Problem details >> Copy out each line of the data below verbatim, without any changes.

[Word and element location data]
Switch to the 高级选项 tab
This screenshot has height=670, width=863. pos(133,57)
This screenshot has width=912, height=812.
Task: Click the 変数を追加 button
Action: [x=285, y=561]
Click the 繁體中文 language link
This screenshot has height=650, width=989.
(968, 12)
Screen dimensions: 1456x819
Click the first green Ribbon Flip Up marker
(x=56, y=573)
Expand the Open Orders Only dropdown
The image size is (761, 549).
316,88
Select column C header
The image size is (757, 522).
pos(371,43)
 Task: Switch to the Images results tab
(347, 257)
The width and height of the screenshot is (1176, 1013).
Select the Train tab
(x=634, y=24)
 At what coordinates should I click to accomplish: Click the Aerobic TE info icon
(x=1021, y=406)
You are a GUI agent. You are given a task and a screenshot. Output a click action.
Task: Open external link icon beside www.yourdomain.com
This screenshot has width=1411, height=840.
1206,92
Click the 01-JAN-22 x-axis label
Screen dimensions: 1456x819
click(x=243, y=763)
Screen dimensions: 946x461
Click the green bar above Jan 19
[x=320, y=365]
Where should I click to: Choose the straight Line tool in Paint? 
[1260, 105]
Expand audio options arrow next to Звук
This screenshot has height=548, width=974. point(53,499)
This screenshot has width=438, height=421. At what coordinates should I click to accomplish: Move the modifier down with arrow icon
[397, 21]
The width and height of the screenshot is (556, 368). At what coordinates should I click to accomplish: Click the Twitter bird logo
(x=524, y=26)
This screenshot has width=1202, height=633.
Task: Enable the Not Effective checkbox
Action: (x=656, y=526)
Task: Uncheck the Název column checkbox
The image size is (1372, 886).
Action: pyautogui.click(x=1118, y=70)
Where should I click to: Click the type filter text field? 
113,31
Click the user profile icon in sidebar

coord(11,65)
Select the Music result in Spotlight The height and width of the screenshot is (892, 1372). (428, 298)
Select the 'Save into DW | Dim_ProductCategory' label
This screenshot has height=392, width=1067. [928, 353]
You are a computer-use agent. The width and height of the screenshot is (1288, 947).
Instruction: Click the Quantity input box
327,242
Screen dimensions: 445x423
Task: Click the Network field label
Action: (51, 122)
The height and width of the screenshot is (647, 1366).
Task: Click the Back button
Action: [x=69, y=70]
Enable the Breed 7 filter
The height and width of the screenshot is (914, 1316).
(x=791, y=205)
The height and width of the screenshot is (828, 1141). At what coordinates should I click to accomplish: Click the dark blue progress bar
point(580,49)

Written solution >>
Switch to the 高级选项 tab
This screenshot has height=670, width=863. pos(133,57)
This screenshot has width=912, height=812.
Task: Click the 変数を追加 button
Action: [x=285, y=561]
Click the 繁體中文 language link
This screenshot has height=650, width=989.
(968, 12)
Screen dimensions: 1456x819
Click the first green Ribbon Flip Up marker
(x=56, y=573)
Expand the Open Orders Only dropdown
The image size is (761, 549).
316,88
Select column C header
The image size is (757, 522).
pos(371,43)
 Task: Switch to the Images results tab
(347, 257)
The width and height of the screenshot is (1176, 1013).
Select the Train tab
(x=634, y=24)
 At what coordinates should I click to accomplish: Click the Aerobic TE info icon
(x=1021, y=406)
You are a GUI agent. You are given a task and a screenshot. Output a click action.
Task: Open external link icon beside www.yourdomain.com
This screenshot has width=1411, height=840.
1206,92
Click the 01-JAN-22 x-axis label
Screen dimensions: 1456x819
click(x=243, y=763)
Screen dimensions: 946x461
Click the green bar above Jan 19
[x=320, y=365]
Where should I click to: Choose the straight Line tool in Paint? 
[1260, 105]
Expand audio options arrow next to Звук
This screenshot has height=548, width=974. point(53,499)
This screenshot has width=438, height=421. At what coordinates should I click to accomplish: Move the modifier down with arrow icon
[397, 21]
The width and height of the screenshot is (556, 368). At what coordinates should I click to accomplish: Click the Twitter bird logo
(x=524, y=26)
This screenshot has width=1202, height=633.
Task: Enable the Not Effective checkbox
Action: (x=656, y=526)
Task: Uncheck the Název column checkbox
The image size is (1372, 886).
Action: pyautogui.click(x=1118, y=70)
Where should I click to: Click the type filter text field? 
113,31
Click the user profile icon in sidebar

coord(11,65)
Select the Music result in Spotlight The height and width of the screenshot is (892, 1372). (428, 298)
Select the 'Save into DW | Dim_ProductCategory' label
This screenshot has height=392, width=1067. [928, 353]
You are a computer-use agent. The width and height of the screenshot is (1288, 947).
Instruction: Click the Quantity input box
327,242
Screen dimensions: 445x423
Task: Click the Network field label
Action: (51, 122)
The height and width of the screenshot is (647, 1366).
Task: Click the Back button
Action: [x=69, y=70]
Enable the Breed 7 filter
The height and width of the screenshot is (914, 1316).
(x=791, y=205)
The height and width of the screenshot is (828, 1141). At what coordinates should I click to accomplish: Click the dark blue progress bar
point(580,49)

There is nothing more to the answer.